• **Records to use**:

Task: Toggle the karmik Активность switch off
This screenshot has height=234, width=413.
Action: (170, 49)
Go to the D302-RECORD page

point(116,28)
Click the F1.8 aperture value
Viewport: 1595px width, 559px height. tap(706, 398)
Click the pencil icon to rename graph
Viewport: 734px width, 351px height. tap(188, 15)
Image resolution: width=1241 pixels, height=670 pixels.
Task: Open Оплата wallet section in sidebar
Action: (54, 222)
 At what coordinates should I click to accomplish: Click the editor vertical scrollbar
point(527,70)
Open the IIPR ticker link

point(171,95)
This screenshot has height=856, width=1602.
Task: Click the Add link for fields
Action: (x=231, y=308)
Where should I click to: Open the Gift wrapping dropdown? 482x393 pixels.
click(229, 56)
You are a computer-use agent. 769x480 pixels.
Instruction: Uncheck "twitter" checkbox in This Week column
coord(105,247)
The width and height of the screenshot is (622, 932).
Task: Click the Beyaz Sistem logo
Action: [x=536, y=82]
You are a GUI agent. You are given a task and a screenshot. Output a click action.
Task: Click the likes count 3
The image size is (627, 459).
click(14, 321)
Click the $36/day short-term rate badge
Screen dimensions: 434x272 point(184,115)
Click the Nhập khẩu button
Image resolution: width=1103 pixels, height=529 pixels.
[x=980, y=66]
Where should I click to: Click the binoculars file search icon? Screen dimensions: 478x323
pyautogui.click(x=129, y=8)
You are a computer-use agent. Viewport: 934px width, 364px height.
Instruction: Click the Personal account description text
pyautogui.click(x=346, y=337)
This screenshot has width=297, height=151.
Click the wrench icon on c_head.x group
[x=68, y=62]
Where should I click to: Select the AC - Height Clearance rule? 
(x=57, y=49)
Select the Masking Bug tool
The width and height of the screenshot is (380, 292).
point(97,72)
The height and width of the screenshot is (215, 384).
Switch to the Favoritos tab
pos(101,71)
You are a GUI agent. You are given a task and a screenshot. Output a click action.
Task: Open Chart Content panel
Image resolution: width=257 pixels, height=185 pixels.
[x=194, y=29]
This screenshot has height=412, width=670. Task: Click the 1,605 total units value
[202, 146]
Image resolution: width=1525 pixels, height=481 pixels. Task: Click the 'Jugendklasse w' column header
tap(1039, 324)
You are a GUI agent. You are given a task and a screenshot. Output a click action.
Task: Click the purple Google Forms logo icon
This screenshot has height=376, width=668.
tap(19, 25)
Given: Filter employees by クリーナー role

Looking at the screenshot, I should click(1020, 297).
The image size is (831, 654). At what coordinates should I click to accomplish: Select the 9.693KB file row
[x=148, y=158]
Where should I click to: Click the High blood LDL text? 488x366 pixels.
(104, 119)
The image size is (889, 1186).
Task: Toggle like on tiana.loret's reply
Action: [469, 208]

• **Problem description**:
Each record must be repeated exactly as it is.

• **Answer to this task**:
Task: Toggle the karmik Активность switch off
This screenshot has height=234, width=413.
Action: (170, 49)
Go to the D302-RECORD page

point(116,28)
Click the F1.8 aperture value
Viewport: 1595px width, 559px height. tap(706, 398)
Click the pencil icon to rename graph
Viewport: 734px width, 351px height. tap(188, 15)
Image resolution: width=1241 pixels, height=670 pixels.
Task: Open Оплата wallet section in sidebar
Action: (54, 222)
 At what coordinates should I click to accomplish: Click the editor vertical scrollbar
point(527,70)
Open the IIPR ticker link

point(171,95)
This screenshot has height=856, width=1602.
Task: Click the Add link for fields
Action: (x=231, y=308)
Where should I click to: Open the Gift wrapping dropdown? 482x393 pixels.
click(229, 56)
You are a computer-use agent. 769x480 pixels.
Instruction: Uncheck "twitter" checkbox in This Week column
coord(105,247)
The width and height of the screenshot is (622, 932).
Task: Click the Beyaz Sistem logo
Action: [x=536, y=82]
You are a GUI agent. You are given a task and a screenshot. Output a click action.
Task: Click the likes count 3
The image size is (627, 459).
click(14, 321)
Click the $36/day short-term rate badge
Screen dimensions: 434x272 point(184,115)
Click the Nhập khẩu button
Image resolution: width=1103 pixels, height=529 pixels.
[x=980, y=66]
Where should I click to: Click the binoculars file search icon? Screen dimensions: 478x323
pyautogui.click(x=129, y=8)
You are a computer-use agent. Viewport: 934px width, 364px height.
Instruction: Click the Personal account description text
pyautogui.click(x=346, y=337)
This screenshot has width=297, height=151.
Click the wrench icon on c_head.x group
[x=68, y=62]
Where should I click to: Select the AC - Height Clearance rule? 
(x=57, y=49)
Select the Masking Bug tool
The width and height of the screenshot is (380, 292).
point(97,72)
The height and width of the screenshot is (215, 384).
Switch to the Favoritos tab
pos(101,71)
You are a GUI agent. You are given a task and a screenshot. Output a click action.
Task: Open Chart Content panel
Image resolution: width=257 pixels, height=185 pixels.
[x=194, y=29]
This screenshot has height=412, width=670. Task: Click the 1,605 total units value
[202, 146]
Image resolution: width=1525 pixels, height=481 pixels. Task: Click the 'Jugendklasse w' column header
tap(1039, 324)
You are a GUI agent. You are given a task and a screenshot. Output a click action.
Task: Click the purple Google Forms logo icon
This screenshot has height=376, width=668.
tap(19, 25)
Given: Filter employees by クリーナー role

Looking at the screenshot, I should click(1020, 297).
The image size is (831, 654). At what coordinates should I click to accomplish: Select the 9.693KB file row
[x=148, y=158]
Where should I click to: Click the High blood LDL text? 488x366 pixels.
(104, 119)
The image size is (889, 1186).
Task: Toggle like on tiana.loret's reply
Action: [469, 208]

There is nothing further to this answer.